**What the task requires**
Given the records below, would you repeat exactly the lines that begin at the one containing "Abe Kóbó: A" and end at the one containing "analízis (853, 1437)", inclusive?

**Exercise input**
::::::::::

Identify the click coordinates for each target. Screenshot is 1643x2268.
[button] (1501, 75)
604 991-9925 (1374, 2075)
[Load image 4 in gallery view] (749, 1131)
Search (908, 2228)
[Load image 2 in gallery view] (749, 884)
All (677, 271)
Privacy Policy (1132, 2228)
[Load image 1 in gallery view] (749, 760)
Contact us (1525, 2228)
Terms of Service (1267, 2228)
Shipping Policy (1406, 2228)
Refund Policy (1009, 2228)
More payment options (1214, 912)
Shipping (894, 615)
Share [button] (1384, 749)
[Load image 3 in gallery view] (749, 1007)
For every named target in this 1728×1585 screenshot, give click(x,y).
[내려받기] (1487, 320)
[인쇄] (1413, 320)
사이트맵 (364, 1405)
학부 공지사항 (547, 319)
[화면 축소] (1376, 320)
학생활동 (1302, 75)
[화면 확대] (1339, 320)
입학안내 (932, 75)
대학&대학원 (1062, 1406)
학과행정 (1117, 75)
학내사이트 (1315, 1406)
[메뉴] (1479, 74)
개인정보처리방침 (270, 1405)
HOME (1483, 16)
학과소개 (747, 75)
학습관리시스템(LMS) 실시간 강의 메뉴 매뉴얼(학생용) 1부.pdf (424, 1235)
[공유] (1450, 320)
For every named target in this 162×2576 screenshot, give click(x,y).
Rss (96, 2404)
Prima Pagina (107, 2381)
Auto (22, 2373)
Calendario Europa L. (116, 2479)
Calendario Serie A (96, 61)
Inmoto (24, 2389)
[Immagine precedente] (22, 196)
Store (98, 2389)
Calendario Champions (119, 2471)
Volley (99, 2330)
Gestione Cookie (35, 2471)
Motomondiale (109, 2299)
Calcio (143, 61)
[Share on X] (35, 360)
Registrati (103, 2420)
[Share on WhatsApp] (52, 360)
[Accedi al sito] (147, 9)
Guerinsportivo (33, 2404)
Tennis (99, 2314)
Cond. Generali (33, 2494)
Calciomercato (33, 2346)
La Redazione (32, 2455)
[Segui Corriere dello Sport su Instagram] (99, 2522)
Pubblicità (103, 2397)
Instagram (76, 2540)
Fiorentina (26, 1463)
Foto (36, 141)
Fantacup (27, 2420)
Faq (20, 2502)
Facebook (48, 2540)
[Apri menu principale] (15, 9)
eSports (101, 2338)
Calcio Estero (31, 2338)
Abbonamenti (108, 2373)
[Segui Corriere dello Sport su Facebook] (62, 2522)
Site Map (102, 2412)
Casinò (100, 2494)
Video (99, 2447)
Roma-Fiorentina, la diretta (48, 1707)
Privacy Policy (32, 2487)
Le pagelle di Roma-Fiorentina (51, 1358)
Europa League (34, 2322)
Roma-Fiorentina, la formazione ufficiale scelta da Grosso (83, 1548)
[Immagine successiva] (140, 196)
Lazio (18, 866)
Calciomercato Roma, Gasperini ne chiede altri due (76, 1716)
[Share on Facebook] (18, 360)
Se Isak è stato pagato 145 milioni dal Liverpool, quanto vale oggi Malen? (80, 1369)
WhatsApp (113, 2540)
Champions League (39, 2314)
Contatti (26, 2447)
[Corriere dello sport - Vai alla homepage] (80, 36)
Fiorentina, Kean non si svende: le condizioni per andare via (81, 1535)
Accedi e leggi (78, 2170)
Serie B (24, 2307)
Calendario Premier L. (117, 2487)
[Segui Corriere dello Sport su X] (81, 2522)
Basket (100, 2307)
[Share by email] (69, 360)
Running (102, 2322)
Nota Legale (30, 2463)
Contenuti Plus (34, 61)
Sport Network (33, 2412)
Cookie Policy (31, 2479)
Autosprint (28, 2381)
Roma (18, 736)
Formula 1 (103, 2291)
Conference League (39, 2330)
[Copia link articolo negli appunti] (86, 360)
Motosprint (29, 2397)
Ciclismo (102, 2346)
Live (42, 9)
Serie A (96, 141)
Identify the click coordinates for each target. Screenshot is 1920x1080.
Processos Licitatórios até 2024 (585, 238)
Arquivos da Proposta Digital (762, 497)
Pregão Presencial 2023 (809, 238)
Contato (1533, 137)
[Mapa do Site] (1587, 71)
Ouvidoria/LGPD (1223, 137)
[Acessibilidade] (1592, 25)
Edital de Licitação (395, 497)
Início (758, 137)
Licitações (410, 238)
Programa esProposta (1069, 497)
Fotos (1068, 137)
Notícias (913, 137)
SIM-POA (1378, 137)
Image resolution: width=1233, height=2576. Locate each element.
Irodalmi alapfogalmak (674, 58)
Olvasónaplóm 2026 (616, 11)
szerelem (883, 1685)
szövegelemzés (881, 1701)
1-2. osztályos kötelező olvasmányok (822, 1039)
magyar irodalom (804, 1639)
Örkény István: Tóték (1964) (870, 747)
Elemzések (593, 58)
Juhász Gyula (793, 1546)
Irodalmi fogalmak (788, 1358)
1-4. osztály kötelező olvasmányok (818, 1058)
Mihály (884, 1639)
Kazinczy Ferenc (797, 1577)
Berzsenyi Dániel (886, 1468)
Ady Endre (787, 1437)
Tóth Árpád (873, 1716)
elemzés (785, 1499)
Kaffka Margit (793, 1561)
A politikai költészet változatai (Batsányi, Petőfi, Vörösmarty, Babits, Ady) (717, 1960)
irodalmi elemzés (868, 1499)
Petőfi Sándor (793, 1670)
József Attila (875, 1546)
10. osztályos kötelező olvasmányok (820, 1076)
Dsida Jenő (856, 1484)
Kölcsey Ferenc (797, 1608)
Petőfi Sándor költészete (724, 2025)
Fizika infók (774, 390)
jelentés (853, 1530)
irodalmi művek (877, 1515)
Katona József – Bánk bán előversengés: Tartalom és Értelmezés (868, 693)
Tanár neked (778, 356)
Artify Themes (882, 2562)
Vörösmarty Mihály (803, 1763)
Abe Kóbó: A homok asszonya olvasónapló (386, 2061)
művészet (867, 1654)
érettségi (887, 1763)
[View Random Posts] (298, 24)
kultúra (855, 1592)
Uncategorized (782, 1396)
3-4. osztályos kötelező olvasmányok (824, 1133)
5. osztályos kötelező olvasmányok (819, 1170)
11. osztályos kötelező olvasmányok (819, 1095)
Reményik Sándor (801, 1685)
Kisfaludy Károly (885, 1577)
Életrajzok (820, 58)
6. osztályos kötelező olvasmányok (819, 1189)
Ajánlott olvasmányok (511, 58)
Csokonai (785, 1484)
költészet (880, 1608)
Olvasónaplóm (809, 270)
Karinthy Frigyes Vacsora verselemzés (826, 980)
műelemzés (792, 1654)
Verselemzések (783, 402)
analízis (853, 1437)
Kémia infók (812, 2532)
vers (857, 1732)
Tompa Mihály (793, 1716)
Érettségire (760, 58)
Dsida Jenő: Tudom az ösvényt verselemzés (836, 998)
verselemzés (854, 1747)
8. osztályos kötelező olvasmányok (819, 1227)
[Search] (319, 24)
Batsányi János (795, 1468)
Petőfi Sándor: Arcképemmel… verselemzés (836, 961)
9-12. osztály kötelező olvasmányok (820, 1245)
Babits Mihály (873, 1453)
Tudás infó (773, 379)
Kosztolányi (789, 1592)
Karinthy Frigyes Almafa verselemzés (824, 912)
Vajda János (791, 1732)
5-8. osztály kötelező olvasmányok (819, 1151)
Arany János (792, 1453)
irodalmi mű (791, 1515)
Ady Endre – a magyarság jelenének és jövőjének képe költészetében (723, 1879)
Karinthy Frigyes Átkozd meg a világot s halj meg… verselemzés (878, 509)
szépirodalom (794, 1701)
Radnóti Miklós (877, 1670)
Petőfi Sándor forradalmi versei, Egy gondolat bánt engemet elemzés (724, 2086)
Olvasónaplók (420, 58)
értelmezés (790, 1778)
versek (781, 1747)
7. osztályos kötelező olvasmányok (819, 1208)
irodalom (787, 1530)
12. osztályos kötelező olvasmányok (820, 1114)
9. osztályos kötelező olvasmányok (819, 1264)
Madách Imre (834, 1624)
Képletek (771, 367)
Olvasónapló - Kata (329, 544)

::::::::::

**Solution**
Abe Kóbó: A homok asszonya olvasónapló (386, 2061)
művészet (867, 1654)
érettségi (887, 1763)
[View Random Posts] (298, 24)
kultúra (855, 1592)
Uncategorized (782, 1396)
3-4. osztályos kötelező olvasmányok (824, 1133)
5. osztályos kötelező olvasmányok (819, 1170)
11. osztályos kötelező olvasmányok (819, 1095)
Reményik Sándor (801, 1685)
Kisfaludy Károly (885, 1577)
Életrajzok (820, 58)
6. osztályos kötelező olvasmányok (819, 1189)
Ajánlott olvasmányok (511, 58)
Csokonai (785, 1484)
költészet (880, 1608)
Olvasónaplóm (809, 270)
Karinthy Frigyes Vacsora verselemzés (826, 980)
műelemzés (792, 1654)
Verselemzések (783, 402)
analízis (853, 1437)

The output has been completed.